STUCK IN THE ‘50s
Updated: Mar 30
I wanted to share this story with you today, from my book, “Sweet Tea & Jesus.” I hope this brings a ray of sunshine and humor for you to enjoy. My beliefs remain the same. The best things in life are not things. These sweet memories linger in my soul. I understand now; we don’t appreciate some things in our lives until they are gone. I speak from experience.
Sweet Tea & Jesus is filled with similar stories.
I don’t enjoy shopping at the grocery store. In fact, I don’t enjoy shopping at any store unless it is at a nursery with lots of blooming roses and perennials. My closet is lined with traditional clothing, perfect for my professional life. Some people refer to such clothing as timeless, never out of style and they would be right. I don’t care for trendy anything.

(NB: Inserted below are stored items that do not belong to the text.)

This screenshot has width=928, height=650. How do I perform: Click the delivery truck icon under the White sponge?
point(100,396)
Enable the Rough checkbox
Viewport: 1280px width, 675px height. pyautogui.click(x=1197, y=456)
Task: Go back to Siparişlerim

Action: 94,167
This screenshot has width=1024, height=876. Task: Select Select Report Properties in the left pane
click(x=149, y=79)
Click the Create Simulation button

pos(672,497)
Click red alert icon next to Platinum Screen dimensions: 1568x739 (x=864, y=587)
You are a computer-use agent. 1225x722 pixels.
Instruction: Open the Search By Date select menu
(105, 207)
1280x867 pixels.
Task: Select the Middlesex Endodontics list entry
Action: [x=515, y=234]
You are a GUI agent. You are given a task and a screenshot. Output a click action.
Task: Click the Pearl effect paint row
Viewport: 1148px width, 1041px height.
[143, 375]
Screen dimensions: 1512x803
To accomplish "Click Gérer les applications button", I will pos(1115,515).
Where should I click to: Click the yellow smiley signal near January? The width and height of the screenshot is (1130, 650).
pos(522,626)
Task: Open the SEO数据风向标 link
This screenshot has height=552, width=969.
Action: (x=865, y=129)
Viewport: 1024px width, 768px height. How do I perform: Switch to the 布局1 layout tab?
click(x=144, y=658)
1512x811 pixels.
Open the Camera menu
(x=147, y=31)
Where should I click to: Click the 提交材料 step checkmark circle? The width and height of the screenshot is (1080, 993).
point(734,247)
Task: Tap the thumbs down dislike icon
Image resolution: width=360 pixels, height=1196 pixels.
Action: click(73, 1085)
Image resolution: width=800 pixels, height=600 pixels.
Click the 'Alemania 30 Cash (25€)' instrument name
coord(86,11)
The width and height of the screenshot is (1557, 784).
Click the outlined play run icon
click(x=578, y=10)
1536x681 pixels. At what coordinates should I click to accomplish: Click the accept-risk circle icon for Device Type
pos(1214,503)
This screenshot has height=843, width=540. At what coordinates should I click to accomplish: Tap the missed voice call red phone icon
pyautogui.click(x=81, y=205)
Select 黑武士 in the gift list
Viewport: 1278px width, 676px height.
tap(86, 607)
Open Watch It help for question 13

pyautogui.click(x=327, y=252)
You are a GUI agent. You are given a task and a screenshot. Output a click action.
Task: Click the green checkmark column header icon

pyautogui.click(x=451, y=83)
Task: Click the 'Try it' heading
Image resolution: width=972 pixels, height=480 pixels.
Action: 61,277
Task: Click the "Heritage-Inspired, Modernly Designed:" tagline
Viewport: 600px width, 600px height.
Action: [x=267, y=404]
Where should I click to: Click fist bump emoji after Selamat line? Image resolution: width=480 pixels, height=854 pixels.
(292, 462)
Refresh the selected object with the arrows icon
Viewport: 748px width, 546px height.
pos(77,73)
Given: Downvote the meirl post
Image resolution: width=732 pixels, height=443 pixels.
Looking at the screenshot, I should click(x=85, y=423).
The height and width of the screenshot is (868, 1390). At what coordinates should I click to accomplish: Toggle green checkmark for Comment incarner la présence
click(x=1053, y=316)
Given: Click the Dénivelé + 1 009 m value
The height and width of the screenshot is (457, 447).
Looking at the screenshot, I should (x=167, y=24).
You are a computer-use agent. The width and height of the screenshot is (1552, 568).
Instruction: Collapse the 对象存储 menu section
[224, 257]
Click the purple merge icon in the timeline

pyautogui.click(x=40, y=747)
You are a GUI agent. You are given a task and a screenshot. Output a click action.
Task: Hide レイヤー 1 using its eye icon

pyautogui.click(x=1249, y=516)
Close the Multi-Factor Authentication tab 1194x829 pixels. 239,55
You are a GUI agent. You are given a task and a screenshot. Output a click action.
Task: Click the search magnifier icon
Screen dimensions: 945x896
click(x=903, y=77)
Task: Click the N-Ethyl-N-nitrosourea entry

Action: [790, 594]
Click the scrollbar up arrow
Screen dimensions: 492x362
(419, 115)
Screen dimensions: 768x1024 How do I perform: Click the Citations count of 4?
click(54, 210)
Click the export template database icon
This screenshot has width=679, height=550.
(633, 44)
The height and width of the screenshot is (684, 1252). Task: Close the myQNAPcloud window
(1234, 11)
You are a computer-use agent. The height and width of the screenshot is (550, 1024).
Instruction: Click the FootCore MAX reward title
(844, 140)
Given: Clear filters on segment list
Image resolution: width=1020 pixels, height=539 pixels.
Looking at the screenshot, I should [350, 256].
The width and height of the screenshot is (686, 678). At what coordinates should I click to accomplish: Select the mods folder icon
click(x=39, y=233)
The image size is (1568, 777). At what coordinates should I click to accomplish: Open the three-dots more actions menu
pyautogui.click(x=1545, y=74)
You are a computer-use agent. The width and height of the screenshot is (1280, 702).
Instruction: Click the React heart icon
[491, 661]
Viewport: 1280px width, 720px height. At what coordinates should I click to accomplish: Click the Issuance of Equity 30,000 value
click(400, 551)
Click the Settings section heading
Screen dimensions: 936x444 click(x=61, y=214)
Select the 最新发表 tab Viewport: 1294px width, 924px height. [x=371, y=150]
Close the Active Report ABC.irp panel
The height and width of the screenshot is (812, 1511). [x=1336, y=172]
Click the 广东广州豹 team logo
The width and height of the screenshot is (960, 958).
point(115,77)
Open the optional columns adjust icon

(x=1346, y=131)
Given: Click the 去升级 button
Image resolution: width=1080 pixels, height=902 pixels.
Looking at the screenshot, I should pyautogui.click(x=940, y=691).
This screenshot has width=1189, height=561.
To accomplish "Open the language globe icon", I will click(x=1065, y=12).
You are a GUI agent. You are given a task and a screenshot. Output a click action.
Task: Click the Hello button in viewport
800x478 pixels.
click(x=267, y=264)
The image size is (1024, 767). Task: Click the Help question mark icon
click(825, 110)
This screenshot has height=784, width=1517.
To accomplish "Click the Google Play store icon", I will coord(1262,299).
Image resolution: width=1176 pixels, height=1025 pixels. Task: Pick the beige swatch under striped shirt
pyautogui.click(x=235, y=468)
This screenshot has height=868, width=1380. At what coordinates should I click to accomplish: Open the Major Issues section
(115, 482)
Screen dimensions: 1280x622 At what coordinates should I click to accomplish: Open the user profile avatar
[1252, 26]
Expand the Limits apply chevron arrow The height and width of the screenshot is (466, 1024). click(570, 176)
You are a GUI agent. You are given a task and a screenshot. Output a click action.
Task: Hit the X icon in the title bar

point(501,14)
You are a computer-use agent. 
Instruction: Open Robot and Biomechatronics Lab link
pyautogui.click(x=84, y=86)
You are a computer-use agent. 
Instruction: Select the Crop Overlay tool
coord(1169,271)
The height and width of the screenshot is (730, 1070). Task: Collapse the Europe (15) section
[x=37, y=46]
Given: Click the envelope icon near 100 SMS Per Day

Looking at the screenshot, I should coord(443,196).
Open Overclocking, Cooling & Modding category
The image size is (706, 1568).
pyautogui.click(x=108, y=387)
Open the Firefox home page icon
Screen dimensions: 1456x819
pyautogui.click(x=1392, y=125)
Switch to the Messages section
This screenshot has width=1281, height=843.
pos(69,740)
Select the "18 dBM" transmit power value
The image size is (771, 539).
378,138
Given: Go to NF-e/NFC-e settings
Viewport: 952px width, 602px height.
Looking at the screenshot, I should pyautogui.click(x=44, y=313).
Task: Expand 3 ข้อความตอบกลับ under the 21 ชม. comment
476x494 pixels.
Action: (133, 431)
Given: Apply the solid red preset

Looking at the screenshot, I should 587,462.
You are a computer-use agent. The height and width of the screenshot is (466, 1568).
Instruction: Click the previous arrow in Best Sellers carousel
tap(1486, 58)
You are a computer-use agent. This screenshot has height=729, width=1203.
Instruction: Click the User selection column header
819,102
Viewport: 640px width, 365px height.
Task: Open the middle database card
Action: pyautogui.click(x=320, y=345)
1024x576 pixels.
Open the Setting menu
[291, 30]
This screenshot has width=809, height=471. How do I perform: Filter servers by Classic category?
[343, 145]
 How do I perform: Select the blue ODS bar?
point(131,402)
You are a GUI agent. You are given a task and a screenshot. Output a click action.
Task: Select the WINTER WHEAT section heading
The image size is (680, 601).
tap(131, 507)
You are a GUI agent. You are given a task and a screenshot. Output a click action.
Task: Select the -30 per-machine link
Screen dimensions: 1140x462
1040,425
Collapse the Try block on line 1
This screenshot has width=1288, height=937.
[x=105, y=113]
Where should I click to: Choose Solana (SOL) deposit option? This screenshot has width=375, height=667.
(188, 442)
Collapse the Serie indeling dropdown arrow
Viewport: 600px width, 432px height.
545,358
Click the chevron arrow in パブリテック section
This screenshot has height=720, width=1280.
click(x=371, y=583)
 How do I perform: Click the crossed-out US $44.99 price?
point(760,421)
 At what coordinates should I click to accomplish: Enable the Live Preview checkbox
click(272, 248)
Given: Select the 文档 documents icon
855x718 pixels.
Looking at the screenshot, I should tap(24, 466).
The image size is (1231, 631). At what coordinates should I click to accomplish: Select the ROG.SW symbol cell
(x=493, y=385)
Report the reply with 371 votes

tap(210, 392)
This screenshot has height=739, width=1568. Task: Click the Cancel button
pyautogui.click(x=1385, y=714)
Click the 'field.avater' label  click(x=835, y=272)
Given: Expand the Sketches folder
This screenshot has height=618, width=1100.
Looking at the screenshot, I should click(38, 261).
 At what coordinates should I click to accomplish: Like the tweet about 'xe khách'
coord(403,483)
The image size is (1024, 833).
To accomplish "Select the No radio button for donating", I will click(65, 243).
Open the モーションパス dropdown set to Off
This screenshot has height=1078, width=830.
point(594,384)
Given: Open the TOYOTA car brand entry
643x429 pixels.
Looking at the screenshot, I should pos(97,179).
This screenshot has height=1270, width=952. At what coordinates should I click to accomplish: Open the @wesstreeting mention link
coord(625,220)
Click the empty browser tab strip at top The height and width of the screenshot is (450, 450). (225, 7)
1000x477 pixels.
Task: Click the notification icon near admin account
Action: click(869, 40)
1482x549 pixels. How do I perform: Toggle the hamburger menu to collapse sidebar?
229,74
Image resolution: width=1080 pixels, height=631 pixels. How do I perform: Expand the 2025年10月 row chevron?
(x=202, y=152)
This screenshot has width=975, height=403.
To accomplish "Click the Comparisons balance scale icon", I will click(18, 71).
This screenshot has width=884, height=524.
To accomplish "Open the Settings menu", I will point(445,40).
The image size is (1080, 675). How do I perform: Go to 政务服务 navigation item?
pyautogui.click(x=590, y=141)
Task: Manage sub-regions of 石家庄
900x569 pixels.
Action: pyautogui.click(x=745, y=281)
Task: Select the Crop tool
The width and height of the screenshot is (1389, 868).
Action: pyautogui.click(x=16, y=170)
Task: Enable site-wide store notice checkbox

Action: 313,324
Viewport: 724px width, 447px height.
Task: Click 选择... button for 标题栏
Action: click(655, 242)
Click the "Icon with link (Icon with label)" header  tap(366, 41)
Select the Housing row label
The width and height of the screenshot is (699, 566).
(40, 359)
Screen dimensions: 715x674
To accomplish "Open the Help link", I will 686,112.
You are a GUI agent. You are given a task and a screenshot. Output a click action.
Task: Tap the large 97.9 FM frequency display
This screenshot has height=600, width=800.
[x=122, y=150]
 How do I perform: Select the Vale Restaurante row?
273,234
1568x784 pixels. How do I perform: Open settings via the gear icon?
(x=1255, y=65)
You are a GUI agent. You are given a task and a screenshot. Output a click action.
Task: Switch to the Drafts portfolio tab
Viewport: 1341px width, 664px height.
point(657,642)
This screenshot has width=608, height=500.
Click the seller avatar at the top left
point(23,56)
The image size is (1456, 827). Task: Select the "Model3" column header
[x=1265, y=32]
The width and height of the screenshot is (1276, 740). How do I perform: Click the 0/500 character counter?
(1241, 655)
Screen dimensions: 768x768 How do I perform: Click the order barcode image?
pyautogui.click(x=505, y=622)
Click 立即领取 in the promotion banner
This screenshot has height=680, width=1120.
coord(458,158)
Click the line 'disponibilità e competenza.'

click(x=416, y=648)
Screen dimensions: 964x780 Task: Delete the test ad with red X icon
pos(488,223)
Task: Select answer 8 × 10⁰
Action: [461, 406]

Why would I purchase more? I will let you ponder that thought. After-thought - I do love antique stores, old book stores, anything with a history.
Let me share some thoughts on changes in my life and their effect.
Technology continues changing. WALMART now offers its customers online grocery shopping, which is great for people like me. How convenient! In less than an hour, while sitting at my kitchen table, I can enjoy a cup of coffee, order, pay, and schedule a pickup time.
My mama would have been all about this kind of shopping. She did not drive. I can manage my food budget and at the same time eliminate wasteful spending. I don’t end up with two ketchups, two mustards, and gobs of salad dressings that have expired. I am sure you get the picture.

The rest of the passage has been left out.